Well, it turns out that even though the BuzzFeed dossier is unverified, the Trump administration has been caught in lie after lie about its contacts with Russia. Trump and his allies have repeatedly said that no one from his campaign team was in contact with Russian officials during the campaign; anonymous intelligence officials have claimed otherwise, and they supposedly have “intercepts” that prove it. Moreover, Trump administration officials have also misled the public about their contacts with Russians after the election but before Trump took office.

To be more specific, General Flynn apparently lied to Vice President Pence about his contacts with Russia, and it cost him his job. Attorney General Jeff Sessions misled the Senate about his contacts with Russia, and it caused him to recuse himself from the FBI’s Russia investigation. For those keeping score, then, contacts with Russia have cost Trump a campaign chair (Manafort), a foreign-policy adviser (Page), and a national security adviser (Flynn), while also sidelining the attorney general from the FBI’s investigation. Put all that — really only a partial summary of the Trump team’s Russian contacts — together and you can see why the FBI is currently investigating not just Russian efforts to influence the presidential election but also contacts between Trump’s team and Russian officials.

Wait a minute, after more than 2,300 words, are you saying that we know Russia tried to interfere with the election, but we don’t know if Trump officials helped or colluded in any way, if Trump himself was involved in any way, if Obama officials have improperly unmasked or surveilled Trump’s team, or who any unlawful leakers were? Is this the least-helpful Q & A ever written?

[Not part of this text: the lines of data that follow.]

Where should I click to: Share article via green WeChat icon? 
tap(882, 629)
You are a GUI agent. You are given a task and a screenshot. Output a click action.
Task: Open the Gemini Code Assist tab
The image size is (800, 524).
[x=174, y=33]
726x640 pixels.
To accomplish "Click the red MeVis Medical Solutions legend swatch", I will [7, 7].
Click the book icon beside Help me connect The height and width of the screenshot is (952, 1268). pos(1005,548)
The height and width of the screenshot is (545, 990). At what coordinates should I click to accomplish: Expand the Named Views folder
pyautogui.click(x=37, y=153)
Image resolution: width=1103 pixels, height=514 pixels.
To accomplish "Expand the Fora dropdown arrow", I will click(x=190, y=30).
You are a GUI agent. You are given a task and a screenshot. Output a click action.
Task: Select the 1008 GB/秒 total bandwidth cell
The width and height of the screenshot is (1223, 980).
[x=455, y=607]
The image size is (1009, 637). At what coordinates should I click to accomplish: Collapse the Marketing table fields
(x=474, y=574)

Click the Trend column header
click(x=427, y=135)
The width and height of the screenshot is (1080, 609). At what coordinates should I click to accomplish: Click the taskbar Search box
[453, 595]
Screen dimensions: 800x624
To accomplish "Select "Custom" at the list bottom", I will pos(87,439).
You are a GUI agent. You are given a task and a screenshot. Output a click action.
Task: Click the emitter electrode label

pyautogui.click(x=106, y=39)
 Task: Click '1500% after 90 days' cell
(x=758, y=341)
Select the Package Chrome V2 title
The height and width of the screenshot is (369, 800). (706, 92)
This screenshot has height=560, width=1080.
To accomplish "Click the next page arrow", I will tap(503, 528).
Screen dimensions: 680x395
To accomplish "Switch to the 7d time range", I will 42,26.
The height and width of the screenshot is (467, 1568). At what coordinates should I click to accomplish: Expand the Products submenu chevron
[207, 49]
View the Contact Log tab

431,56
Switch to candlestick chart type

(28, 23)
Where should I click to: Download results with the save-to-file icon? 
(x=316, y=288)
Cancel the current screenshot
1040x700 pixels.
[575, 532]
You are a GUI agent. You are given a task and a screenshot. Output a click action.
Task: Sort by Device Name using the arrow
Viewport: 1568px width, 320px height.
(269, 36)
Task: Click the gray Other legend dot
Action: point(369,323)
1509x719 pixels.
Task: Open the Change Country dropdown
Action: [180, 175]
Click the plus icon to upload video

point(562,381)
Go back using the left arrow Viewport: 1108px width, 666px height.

The answer to all these questions except the last (I hope!) is “yes.” We don’t know the most important facts of the case, but that doesn’t mean that we don’t know anything important. It’s important and troubling to know that members of the intelligence community are seemingly leaking with impunity to damage Trump. It’s important and troubling to know that Trump has lost key aides because of their Russia ties, and that Trump and his team continue struggling to tell the truth about their Russian contacts. And it’s important and troubling to know that huge swaths of the American political establishment are being exposed as purely partisan.

The FBI is continuing its investigation, and so are the House and Senate intelligence committees (though Nunes’s House committee is in a state of chaos). Every major media publication is feverishly chasing the various threads of the story. It’s entirely possible that we’re not at the beginning of the end of this scandal, but rather at the end of the beginning. It’s also entirely possible that the end, when it comes, will leave political casualties on all sides, from bureaucrats who may face prosecution for unlawful leaks to public figures who may face ruin for unlawful or inappropriate foreign contacts.

One thing is clear: The Russian government has run one of the most cost-effective and disruptive espionage operations in history. Through a few simple hacks of the DNC, some basic online trolling, and garden-variety propaganda spread by modern means, the Kremlin has turned a superpower’s politics upside down. Its chief geopolitical rival is divided, with leaders obviously more furious at each other than at the foreign power who created the crisis. Russia may well face a day of reckoning for its attack on our democracy, but for now it has won, and the magnitude of its victory increases with each petty and partisan turn in Washington’s most consequential drama.